Print exactly the lines below between the line holding "Viewport: 898px width, 461px" and the line holding "Given: Select the red -1,850枚 value", inclusive, and nothing more.

------------------------------------------------

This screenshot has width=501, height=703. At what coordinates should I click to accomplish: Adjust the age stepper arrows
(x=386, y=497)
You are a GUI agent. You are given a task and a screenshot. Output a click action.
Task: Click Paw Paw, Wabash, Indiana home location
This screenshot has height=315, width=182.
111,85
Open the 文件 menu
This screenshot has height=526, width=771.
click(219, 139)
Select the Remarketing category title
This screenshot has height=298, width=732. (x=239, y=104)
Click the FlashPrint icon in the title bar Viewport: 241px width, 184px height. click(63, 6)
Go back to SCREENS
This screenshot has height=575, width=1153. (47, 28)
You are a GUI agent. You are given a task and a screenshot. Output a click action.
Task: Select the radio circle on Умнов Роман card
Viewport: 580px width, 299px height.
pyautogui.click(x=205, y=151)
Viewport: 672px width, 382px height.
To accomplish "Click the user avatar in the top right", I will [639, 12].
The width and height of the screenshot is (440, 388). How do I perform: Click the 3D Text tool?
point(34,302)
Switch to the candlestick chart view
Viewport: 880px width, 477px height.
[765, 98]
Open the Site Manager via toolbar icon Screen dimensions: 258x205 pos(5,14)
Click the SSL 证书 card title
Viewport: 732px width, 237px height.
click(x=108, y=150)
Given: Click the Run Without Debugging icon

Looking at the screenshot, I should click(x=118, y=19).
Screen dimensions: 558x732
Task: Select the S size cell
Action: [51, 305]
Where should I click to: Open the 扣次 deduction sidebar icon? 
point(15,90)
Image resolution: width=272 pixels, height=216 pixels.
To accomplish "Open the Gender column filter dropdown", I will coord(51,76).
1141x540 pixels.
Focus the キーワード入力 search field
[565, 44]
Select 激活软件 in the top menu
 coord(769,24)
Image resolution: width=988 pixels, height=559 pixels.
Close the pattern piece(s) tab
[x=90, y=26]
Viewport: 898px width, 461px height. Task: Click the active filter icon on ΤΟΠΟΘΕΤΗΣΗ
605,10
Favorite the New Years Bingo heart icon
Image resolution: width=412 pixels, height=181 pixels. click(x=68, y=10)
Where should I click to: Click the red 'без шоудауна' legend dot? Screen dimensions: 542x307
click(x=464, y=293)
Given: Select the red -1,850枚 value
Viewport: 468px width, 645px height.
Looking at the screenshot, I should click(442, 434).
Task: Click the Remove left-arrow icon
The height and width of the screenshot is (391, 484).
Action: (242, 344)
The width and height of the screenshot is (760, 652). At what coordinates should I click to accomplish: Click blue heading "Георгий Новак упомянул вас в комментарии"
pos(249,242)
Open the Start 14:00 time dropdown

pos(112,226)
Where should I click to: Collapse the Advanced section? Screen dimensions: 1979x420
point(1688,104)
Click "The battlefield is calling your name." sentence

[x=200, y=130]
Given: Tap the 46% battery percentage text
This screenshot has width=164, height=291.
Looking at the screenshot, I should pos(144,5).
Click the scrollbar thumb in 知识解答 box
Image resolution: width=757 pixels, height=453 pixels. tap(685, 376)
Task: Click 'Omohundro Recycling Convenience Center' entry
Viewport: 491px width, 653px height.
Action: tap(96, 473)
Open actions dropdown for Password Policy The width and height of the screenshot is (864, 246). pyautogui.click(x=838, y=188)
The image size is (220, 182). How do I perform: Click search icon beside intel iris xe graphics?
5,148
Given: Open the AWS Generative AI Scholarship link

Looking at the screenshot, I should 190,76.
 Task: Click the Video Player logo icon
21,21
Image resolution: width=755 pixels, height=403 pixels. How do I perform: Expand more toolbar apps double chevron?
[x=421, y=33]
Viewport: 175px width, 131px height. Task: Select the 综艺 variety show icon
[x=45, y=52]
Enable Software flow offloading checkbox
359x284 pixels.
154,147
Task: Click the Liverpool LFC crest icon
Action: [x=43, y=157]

------------------------------------------------

→ **Output**
Viewport: 898px width, 461px height. Task: Click the active filter icon on ΤΟΠΟΘΕΤΗΣΗ
605,10
Favorite the New Years Bingo heart icon
Image resolution: width=412 pixels, height=181 pixels. click(x=68, y=10)
Where should I click to: Click the red 'без шоудауна' legend dot? Screen dimensions: 542x307
click(x=464, y=293)
Given: Select the red -1,850枚 value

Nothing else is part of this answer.